We first consider a simple CSG where the attacker can choose two different attacks and the defender can choose between defences for the two different attacks. The system can be in one of two states: healthy or compromised. The system starts in the healthy state and, if the correct defence for an attack is chosen, then the system remains or returns to this state; if the wrong defence is chosen for am attack, the system remains or moves to the compromised state.
Each time the wrong defence is chosen, a cost is incurred for the system. This cost is larger if the system was already in the compromised state when the wrong defence was chosen.
The CSG model is given below. There are two players: the attacker and the intrusion detection policy, and each has a single module which allows the player to choose the attack or defence for the current round. There are two additional modules not under the control of any player. The first counts the number of rounds. The round counter increases no matter what actions the players choose and therefore the commands of this model are unlabelled. The second module is used to keep track of the state of the system. Since the state of the system depends on whether the correct defence was chosen, in this module the commands are labelled by the choices of the two players.
The CSG also includes two reward structures. The first gives the cost incurred by the system in each round, while the second gives the cost in a specific round. If the correct defence is chosen, then there is no cost to the system. On the other hand, if the defence does not match the cost there is a cost. We assume that the second defence has limited success defending the first attack, while the first has no influence on the second, and therefore the cost is larger when choosing the first defence against the second attack.
// Intrusion detection system taken from // Dynamic Policy-Based IDS Configuration // Quanyan Zhu and Tamer Basar // gxn 20/03/18 // simple example from the paper with 2 libraries and attacks // and system can only be healthy or compromised csg player policy policy endplayer player attacker attacker endplayer const int rounds; module rounds r : [0..rounds]; // current time-step [] r<rounds -> (r'=r+1); [] r=rounds -> true; endmodule module csystem s : [1..2]; // system state // 1 - healthy // 2 - compromised [defend1,attack1] true -> (s'=1); [defend1,attack2] true -> (s'=2); [defend2,attack1] true -> (s'=2); [defend2,attack2] true -> (s'=1); endmodule module policy [defend1] r<rounds -> true; [defend2] r<rounds -> true; endmodule module attacker [attack1] r<rounds -> true; [attack2] r<rounds -> true; endmodule rewards "damage" [defend1,attack1] s=1 : 0; [defend1,attack2] s=1 : 1; [defend2,attack1] s=1 : 0.5; [defend2,attack2] s=1 : 0; [defend1,attack1] s=2 : 1; [defend1,attack2] s=2 : 2; [defend2,attack1] s=2 : 1.5; [defend2,attack2] s=2 : 1; endrewards const K; rewards "i_damage" [defend1,attack1] r=K-1 & s=1 : 0; [defend1,attack2] r=K-1 & s=1 : 1; [defend2,attack1] r=K-1 & s=1 : 0.5; [defend2,attack2] r=K-1 & s=1 : 0; [defend1,attack1] r=K-1 & s=2 : 1; [defend1,attack2] r=K-1 & s=2 : 2; [defend2,attack1] r=K-1 & s=2 : 1.5; [defend2,attack2] r=K-1 & s=2 : 1; endrewards
We now extend the above model to the two scenarios given in [ZB09]. The system now has 3 possible states: healthy, compromised and failure.

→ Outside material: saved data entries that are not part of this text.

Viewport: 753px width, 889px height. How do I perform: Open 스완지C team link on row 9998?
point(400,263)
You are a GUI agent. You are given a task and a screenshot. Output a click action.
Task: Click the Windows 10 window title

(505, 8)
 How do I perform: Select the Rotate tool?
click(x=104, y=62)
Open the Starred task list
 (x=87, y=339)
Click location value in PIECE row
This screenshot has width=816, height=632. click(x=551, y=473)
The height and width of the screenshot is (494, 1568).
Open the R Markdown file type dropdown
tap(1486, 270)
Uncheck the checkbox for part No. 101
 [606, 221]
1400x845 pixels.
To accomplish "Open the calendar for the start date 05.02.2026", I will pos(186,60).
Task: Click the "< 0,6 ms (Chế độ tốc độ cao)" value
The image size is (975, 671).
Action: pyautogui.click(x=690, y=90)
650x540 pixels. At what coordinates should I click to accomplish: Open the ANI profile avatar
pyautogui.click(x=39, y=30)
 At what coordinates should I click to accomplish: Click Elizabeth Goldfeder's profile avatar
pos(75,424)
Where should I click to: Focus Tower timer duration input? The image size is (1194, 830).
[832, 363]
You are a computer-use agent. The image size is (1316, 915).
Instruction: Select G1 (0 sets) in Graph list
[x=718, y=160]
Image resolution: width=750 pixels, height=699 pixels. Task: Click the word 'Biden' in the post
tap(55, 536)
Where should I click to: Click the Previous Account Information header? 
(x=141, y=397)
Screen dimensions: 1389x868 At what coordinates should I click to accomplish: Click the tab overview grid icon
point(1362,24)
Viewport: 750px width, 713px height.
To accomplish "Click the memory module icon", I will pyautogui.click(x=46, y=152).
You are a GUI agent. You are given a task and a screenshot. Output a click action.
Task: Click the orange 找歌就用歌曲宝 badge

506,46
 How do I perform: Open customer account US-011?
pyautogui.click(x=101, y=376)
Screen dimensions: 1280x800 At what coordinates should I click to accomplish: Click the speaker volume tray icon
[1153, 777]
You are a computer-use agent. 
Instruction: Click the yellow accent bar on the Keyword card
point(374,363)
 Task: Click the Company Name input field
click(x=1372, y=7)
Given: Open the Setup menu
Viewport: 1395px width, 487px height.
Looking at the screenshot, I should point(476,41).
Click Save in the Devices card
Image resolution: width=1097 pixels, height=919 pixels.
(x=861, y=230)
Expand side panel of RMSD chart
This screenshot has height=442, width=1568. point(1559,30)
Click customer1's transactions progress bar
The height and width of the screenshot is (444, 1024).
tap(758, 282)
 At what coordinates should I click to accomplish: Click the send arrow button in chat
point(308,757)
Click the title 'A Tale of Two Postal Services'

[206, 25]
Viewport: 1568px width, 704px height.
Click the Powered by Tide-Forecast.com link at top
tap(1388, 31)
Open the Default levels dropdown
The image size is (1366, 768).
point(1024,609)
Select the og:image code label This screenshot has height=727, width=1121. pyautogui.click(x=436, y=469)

The system starts in the healthy state and transitions between states depending on whether the correct or wrong defence is chosen. In addition, the reward structures are extended so that the cost of a successful attack is greater when in the failure state than in the compromised state.
In the healthy state:
In the compromised state:
In the failure state:
The PRISM code for this CSG is below.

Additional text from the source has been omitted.